In the small town Basque region where we’ve been traveling, we see things obliquely, and probably not a representative picture as northern Spain is a more prosperous region. Certainly there are empty storefronts, and paralyzed building projects, but every village is bustling with small, family-owned shops specializing in meat, cheese, fish, hardware, and lighting, and more,. Employees and customers – all seem to know one another, exchange news, and warmly greet visting tourists buying food for a picnic.
And in the surrounding cities, central markets seem always busy, the vendors knowledgable, professional, and friendly, providing excellent service. This woman had a line-up of customers, so we got to watch her at work – managing alone, keeping an eye on the line while filling orders slicing jamon, chorizo, mortadella, and cheeses, all with this great smile.
At the market fruit stand, Michael wanted a single orange and the woman helping him asked, dead serious, if it was for juice or to eat. She tested several before she handed him one, saying, “perfect for today.”

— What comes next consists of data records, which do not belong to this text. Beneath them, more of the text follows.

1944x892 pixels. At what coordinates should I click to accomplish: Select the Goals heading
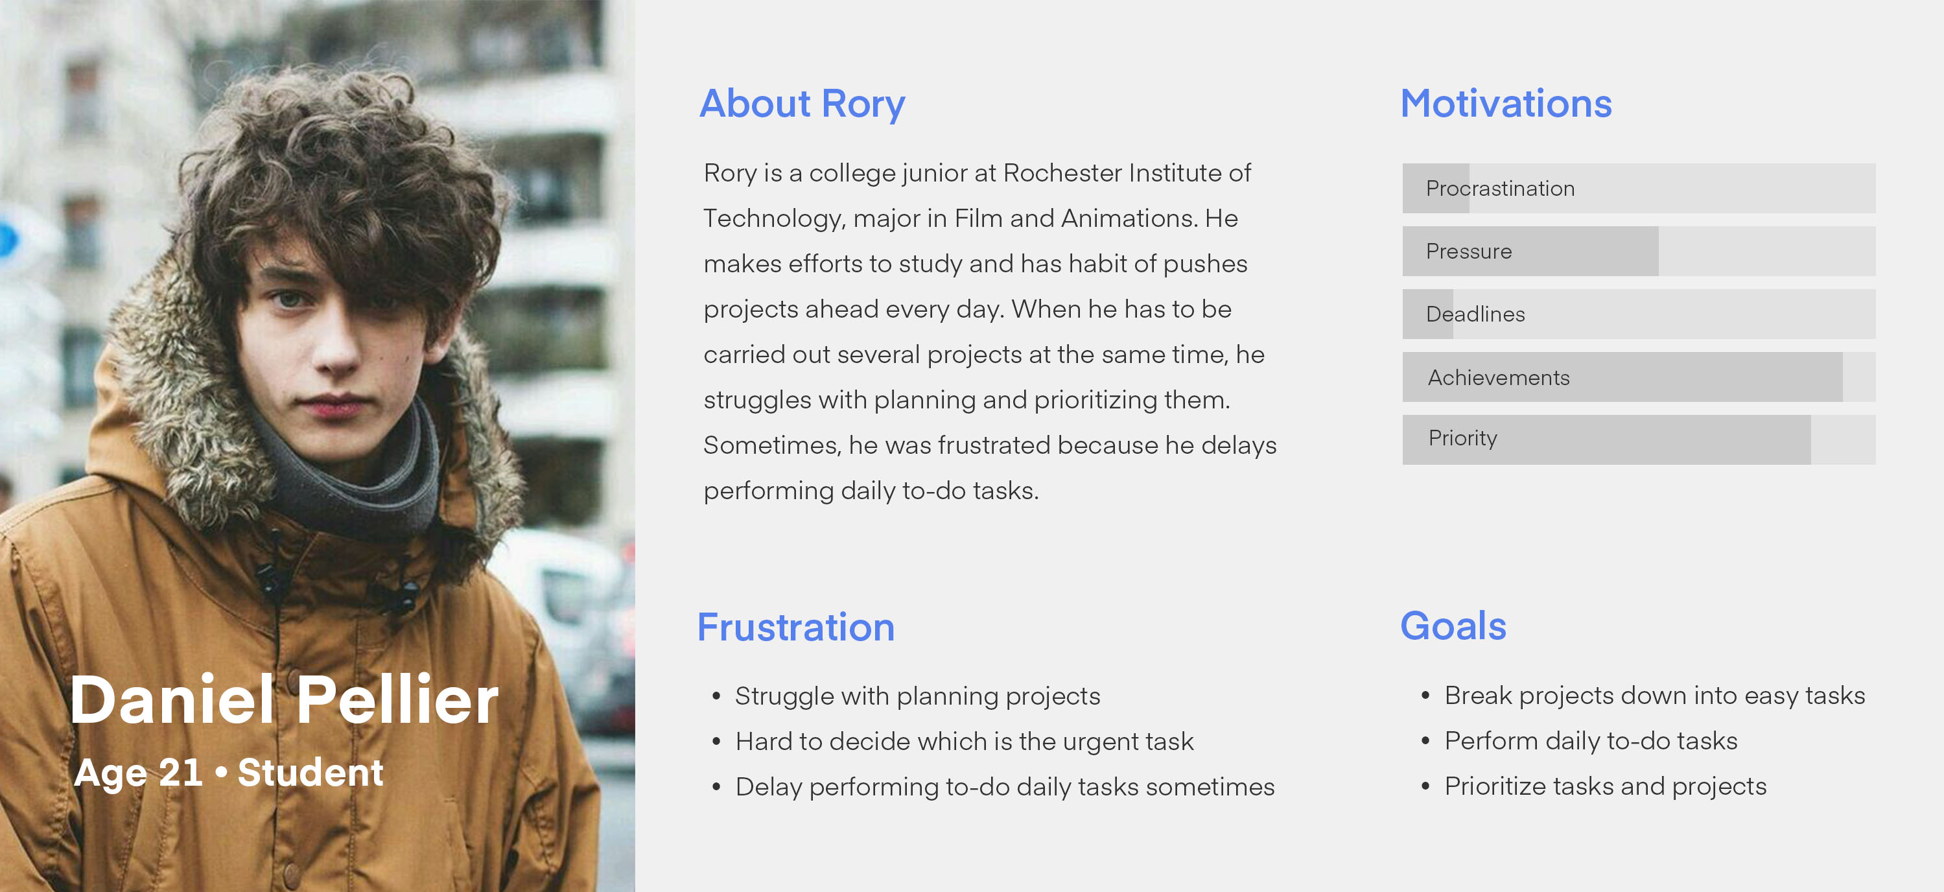point(1453,626)
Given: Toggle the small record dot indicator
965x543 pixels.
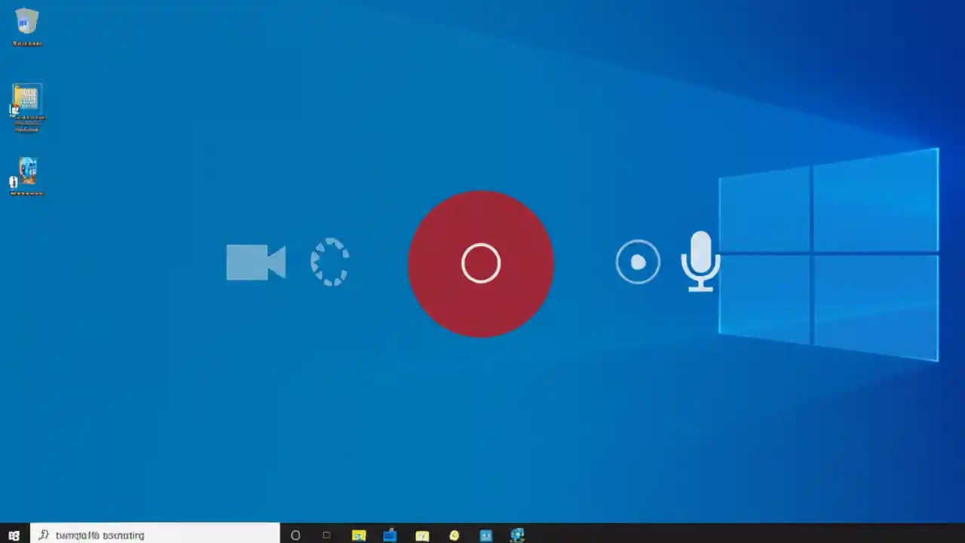Looking at the screenshot, I should coord(638,262).
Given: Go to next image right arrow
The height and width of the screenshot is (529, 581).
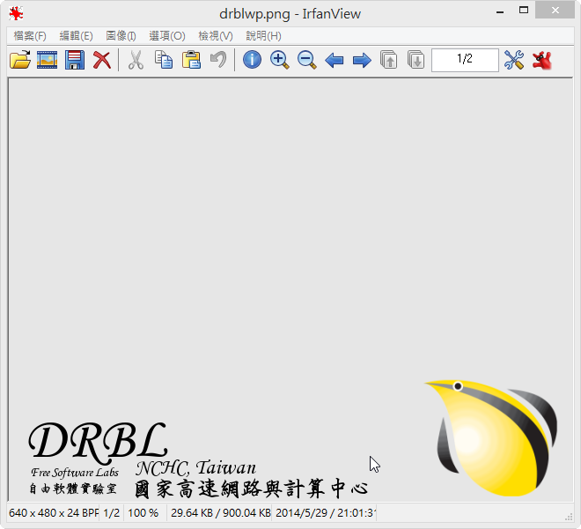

And during the hours between work and bedtime, every bar, cafe, tavern and restaurant is full, as are the surrounding streets if the weather is nice. Customers take their wine or beer to nearby walls, benches, or stand-up tables, to watch their kids play ball or chat with friends. (Smoking is prohibited in bars and cafes, but many many Spaniards still smoke, and every establishment has an outside area for this.)
We are also seeing, I think, an effect of the crisis in family dynamics. Daytime babysitters, it appears, are mostly grandmothers. During work hours, these gray-haired nannies are ubiquitous on the streets, deadly serious, rolling elaborate stollers with babies cozy in fancy sleeping bags, transparent rain tents and parasols, or they sit in cafes with sleeping creatures beside them. And if you meet these grannies in the streets, you’d better get out of the way, because they ALWAYS have the right of way.

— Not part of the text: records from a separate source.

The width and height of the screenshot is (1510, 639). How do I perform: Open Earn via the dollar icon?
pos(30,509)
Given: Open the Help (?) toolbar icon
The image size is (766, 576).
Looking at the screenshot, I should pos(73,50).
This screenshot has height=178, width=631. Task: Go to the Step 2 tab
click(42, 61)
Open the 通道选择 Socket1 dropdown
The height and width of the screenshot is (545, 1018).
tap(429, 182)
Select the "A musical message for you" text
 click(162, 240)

From about 4:00 to 8:00, the (presumably) working parents join the action on the streets…and it is a wonderful sight to see. Every town we’ve been has great open spaces, plazas surrounded with sidewalk bars and restaurants. Babies in strollers peer around while parents have drinks at an outside table, toddlers stick together doing what the do, and older kids play soccer or race around the space in the middle, screaming with delight. Dogs are out too, in little sweaters or padded jackets in the cold weather. No traffic, so the adults are relaxed and everyone looks out for the kids, their own and others. By 8:30, it’s time for home for dinner and bedtime, and everything gets quiet…(until the adults come out again for dinner, around 10:00)
(On the other hand, I’ve heard that few young marrieds can afford to have their own places, so they continue living with one or another set of parents. Apartments are small, so maybe all this street life is to keep everyone from going crazy.)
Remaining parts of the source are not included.